=== Text passage ===
Though I am retired from full time litigation practice, as the summer of 2022 enters the final week before Labor Day, I was caused to think of summer vacations past.
It started during a recent extended telephone mediation. Things had stalled. To move things along, I sent out a 2-day notice for a general conference call. The afternoon before the conference I received an email from a previously non-communicative lawyer, stating he was on a family vacation "with little or no workable cell service or internet. I get internet in the am when we drive into town for coffee, etc." Thus, he had created plausible deniability if he didn't respond to the conference call (he didn't), and if he didn't respond to the continuing, and reasonable requests for documents supporting his case. Bad reception. We had been warned.
Pure BS, of course. His firm is probably the most tech savvy in the state. I wouldn't be surprised if they had a dedicated satellite link. I'm sure the firm provided him with any number of methods to connect. This isn't 1995. And I can't think of any family whose children would survive being deprived of social media for 5 minutes.
On another level, I can sympathize. Assuming the lawyer was on vacation with the family, he owes it to them (and himself) to turn off work to the extent he can. Despite what we say on LinkedIn, we should be working to live, and not living to work.
Firms, clients, and courts expect attorneys to be available 24/7. We were probably at that point before the COVID/Zoom era. Now, you can go from the shower to a court appearance in 5 minutes, from your home office, basement, bedroom or kitchen. Phones and tablets turn attorneys into the obstetricians of the legal system-always on call. It is hard to relax-ever.
I was not raised during the Depression, but I feel like it when I recall communication, or the lack thereof, while on vacation during my legal career.
=== Supplied records ===
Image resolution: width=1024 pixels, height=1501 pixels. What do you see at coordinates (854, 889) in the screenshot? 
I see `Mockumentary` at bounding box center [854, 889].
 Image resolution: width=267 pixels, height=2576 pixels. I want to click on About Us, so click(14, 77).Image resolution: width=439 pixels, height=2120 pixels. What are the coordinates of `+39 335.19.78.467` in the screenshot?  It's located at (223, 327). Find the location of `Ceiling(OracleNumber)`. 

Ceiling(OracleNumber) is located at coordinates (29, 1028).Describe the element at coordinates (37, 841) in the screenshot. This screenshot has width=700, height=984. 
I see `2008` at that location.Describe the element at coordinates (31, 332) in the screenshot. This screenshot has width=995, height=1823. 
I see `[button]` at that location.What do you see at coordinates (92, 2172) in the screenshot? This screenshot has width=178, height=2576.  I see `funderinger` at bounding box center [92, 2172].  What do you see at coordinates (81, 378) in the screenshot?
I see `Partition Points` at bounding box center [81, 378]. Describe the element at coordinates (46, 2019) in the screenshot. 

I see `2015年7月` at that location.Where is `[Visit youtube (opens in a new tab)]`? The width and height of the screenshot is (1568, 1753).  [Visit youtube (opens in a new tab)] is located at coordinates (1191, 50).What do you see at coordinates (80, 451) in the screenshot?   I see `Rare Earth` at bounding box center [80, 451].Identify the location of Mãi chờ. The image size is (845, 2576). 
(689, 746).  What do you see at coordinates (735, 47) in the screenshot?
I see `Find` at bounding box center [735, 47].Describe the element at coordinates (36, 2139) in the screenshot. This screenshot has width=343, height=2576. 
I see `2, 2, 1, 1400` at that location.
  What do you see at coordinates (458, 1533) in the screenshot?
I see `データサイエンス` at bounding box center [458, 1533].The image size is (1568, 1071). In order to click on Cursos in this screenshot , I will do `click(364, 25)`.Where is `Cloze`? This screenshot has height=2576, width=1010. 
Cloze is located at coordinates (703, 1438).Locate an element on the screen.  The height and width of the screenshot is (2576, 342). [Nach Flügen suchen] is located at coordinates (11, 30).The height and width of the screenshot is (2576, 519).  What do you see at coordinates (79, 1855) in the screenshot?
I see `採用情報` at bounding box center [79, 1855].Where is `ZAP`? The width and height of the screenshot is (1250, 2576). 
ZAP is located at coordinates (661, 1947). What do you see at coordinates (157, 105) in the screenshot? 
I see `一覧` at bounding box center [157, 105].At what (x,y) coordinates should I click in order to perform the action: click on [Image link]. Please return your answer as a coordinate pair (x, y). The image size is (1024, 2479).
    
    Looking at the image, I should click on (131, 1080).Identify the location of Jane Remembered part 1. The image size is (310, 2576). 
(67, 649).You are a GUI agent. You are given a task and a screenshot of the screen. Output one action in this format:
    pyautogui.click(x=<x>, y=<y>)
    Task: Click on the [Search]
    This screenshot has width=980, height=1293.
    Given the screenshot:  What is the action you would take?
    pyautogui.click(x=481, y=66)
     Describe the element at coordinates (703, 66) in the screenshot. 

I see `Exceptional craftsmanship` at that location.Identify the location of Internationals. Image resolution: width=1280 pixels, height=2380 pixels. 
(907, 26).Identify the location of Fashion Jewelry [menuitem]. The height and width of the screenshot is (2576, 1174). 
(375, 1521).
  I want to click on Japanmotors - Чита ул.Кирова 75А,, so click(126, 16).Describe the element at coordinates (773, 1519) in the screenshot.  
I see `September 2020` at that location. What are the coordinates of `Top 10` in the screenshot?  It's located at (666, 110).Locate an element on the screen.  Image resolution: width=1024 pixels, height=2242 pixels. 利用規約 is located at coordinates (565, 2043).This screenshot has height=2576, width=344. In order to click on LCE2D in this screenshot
===
#### Instructions for the task
Please write out, word for word, the part of the passage about lawyers on vacation starting with "I was not raised" and going on through "my legal career.". The records have nothing to do with the passage about lawyers on vacation.

#### Task output
I was not raised during the Depression, but I feel like it when I recall communication, or the lack thereof, while on vacation during my legal career.